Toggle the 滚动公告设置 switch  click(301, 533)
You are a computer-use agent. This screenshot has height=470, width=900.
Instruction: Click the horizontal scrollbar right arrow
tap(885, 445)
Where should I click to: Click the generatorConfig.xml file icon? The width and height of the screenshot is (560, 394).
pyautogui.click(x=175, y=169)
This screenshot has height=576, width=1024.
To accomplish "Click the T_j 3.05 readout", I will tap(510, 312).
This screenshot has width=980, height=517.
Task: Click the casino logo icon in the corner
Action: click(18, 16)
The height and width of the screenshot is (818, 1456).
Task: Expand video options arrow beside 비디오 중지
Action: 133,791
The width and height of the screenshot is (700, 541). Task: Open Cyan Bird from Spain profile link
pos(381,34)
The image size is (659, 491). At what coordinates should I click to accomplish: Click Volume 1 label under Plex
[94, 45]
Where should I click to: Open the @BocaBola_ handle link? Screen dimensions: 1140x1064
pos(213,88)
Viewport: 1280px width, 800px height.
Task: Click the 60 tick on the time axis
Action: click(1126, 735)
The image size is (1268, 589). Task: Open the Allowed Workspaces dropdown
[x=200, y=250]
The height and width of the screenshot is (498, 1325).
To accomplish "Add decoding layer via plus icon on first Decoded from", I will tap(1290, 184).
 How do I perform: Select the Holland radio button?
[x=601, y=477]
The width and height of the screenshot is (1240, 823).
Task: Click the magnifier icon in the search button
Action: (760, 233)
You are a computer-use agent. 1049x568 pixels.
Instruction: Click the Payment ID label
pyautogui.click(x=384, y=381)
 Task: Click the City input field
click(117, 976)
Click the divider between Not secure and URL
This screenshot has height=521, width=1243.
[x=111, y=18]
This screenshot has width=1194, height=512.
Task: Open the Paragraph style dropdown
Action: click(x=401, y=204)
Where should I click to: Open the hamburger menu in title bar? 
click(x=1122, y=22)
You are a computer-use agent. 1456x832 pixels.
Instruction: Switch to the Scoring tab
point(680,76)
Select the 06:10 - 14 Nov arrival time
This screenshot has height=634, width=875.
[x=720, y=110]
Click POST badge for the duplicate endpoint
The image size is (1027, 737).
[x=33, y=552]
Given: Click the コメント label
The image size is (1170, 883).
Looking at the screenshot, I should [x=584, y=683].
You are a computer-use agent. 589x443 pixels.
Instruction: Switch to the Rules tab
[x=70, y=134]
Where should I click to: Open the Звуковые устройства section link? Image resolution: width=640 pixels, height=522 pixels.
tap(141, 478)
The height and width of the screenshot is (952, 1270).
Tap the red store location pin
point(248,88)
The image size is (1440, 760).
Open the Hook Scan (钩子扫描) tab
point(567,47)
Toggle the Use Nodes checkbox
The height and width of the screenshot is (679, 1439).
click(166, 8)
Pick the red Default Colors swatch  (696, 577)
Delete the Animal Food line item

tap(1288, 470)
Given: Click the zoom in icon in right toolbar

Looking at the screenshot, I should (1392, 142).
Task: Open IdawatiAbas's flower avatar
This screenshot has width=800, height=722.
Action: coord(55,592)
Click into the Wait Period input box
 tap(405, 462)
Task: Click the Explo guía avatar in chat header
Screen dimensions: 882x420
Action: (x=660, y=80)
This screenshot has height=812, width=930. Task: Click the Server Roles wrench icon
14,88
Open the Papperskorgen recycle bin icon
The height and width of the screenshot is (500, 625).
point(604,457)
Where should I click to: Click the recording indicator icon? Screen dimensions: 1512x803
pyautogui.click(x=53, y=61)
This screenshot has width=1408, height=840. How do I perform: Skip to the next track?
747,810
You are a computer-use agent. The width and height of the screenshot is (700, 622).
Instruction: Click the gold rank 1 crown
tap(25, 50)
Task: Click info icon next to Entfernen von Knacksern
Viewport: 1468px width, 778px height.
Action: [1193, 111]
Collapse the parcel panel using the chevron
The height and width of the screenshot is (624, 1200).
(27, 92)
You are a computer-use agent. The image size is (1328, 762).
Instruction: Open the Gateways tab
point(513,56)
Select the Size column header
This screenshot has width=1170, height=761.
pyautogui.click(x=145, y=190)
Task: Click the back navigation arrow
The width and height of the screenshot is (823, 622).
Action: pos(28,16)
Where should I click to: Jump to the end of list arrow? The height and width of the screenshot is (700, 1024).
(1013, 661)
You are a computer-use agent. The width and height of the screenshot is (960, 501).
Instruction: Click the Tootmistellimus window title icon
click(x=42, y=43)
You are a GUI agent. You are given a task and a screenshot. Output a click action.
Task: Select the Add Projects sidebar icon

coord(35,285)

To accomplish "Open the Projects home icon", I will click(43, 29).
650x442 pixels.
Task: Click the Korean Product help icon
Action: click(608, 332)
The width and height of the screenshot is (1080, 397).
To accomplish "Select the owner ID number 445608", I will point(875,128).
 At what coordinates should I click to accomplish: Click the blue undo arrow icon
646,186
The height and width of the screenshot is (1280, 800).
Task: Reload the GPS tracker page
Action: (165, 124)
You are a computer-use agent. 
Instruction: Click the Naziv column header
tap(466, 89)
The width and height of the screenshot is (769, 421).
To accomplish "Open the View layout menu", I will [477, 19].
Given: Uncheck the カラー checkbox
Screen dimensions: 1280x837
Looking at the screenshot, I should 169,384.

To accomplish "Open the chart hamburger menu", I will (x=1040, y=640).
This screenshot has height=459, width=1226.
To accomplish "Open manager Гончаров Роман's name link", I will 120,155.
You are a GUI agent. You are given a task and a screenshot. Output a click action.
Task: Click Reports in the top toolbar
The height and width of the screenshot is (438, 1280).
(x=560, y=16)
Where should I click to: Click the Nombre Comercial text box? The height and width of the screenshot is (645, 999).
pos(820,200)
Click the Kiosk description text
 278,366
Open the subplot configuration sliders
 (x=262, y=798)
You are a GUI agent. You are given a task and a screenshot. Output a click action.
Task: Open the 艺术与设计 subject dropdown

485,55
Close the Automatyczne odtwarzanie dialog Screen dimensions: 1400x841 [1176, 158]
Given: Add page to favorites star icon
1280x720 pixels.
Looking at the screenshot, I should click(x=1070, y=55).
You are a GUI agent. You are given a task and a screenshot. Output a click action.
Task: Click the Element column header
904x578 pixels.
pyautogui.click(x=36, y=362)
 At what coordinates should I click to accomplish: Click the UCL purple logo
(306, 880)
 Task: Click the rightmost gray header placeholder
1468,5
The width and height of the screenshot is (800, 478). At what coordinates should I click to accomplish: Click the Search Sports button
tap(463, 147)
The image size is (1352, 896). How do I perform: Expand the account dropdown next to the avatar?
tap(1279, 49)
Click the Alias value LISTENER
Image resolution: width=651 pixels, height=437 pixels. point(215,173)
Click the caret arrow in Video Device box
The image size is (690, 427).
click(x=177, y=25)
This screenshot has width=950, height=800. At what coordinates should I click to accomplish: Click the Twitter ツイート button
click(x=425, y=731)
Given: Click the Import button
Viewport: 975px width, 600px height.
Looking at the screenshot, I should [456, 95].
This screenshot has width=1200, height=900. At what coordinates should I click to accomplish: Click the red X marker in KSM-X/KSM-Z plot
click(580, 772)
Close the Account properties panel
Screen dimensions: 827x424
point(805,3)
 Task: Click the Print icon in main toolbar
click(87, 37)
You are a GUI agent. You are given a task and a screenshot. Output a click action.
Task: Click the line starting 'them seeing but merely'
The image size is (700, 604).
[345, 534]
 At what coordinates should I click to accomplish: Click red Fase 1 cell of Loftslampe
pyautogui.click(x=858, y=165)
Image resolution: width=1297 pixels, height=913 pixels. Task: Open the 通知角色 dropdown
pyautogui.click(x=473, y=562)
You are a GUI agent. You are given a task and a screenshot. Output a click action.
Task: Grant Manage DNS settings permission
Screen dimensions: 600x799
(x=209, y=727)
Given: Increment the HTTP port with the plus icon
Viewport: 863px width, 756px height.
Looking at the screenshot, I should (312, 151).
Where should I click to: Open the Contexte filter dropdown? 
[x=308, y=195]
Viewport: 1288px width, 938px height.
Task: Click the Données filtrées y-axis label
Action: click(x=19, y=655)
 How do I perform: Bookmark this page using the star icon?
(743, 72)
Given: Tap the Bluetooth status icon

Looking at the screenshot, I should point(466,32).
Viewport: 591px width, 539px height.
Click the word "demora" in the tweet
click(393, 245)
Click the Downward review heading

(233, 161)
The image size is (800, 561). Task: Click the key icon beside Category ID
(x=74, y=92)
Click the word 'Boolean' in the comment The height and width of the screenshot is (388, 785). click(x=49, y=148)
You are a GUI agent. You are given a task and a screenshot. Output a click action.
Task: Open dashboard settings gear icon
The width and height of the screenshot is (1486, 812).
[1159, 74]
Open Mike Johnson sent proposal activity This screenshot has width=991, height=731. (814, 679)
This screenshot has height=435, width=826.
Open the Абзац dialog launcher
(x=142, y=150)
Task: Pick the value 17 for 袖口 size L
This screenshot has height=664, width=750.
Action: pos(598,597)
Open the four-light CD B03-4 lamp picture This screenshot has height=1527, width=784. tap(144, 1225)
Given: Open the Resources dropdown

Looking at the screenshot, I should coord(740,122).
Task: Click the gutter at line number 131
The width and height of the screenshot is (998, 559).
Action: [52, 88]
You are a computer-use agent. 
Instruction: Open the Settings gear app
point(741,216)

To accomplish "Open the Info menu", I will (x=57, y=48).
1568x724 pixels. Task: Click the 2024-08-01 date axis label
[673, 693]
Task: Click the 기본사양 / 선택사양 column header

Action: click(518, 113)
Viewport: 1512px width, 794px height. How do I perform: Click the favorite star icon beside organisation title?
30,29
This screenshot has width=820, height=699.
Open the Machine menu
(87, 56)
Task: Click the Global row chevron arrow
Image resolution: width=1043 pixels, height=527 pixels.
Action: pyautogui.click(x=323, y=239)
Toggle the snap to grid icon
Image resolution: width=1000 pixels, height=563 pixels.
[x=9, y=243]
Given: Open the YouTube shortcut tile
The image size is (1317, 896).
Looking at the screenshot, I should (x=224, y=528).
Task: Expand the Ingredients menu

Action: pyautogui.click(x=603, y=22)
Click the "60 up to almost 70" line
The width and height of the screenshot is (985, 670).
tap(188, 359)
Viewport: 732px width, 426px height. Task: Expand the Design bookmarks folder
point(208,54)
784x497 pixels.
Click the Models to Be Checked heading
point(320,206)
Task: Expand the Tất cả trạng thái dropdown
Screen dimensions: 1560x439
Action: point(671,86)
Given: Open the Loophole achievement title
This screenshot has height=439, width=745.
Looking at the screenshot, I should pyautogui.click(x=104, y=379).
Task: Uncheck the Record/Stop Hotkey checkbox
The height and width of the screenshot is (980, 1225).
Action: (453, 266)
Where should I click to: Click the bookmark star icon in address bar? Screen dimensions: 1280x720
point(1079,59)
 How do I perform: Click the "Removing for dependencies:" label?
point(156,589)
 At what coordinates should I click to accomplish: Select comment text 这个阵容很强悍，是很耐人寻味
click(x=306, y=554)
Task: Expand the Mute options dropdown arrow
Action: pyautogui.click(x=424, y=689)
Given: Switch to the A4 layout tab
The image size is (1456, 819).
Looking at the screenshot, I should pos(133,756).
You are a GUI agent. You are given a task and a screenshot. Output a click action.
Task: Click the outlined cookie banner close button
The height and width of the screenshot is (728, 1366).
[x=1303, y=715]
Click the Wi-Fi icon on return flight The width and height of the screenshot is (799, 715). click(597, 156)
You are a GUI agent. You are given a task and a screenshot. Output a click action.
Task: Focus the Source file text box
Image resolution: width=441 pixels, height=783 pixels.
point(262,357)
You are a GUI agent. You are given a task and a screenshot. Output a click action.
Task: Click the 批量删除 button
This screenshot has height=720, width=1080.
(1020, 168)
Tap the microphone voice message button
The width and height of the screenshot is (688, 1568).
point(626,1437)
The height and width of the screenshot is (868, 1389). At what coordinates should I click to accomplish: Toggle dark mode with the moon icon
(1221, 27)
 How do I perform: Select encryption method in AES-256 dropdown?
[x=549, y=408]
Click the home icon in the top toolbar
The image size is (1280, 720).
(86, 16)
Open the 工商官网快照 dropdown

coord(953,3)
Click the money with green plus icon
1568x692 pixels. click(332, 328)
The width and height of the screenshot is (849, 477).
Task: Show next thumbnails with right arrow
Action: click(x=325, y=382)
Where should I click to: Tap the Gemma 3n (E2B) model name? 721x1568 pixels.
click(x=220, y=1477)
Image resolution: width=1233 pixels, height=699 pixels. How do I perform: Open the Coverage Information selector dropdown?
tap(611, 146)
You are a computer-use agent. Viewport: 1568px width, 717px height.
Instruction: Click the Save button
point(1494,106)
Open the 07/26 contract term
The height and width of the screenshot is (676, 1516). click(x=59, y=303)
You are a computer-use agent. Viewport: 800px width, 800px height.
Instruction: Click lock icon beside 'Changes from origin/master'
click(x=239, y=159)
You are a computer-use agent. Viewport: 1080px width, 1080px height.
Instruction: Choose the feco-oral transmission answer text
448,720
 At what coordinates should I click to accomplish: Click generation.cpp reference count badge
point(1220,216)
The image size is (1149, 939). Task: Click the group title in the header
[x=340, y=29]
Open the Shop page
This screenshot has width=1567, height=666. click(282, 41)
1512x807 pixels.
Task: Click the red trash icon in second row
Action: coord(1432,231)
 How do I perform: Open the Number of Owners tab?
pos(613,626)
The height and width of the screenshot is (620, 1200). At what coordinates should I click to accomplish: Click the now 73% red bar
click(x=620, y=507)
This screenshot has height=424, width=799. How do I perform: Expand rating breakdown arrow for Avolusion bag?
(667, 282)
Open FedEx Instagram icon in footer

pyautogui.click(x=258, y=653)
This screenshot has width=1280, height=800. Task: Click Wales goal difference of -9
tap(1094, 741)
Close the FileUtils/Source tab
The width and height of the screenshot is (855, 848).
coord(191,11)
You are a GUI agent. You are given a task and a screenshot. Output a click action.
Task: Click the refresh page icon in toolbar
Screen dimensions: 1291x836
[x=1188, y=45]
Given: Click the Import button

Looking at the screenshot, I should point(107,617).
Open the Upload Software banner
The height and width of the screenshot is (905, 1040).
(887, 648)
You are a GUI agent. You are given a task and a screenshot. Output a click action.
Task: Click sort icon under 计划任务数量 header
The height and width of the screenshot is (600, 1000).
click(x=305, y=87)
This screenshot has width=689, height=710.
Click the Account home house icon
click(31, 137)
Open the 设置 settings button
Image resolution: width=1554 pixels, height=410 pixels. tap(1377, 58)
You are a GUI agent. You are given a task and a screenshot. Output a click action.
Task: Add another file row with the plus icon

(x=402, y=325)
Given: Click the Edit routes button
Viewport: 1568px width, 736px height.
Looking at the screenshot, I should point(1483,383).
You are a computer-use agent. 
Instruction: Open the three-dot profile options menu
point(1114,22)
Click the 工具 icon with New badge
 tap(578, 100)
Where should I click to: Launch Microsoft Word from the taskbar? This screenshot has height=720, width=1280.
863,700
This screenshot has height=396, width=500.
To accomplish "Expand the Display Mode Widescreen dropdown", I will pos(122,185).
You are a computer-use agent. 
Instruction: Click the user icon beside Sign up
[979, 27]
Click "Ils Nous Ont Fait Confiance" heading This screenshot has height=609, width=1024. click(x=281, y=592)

PROBLEM TO SOLVE:
If a line in the entries above contains the word "layout", copy it.

EXERCISE RESPONSE:
To accomplish "Open the View layout menu", I will [477, 19].
Given: Switch to the A4 layout tab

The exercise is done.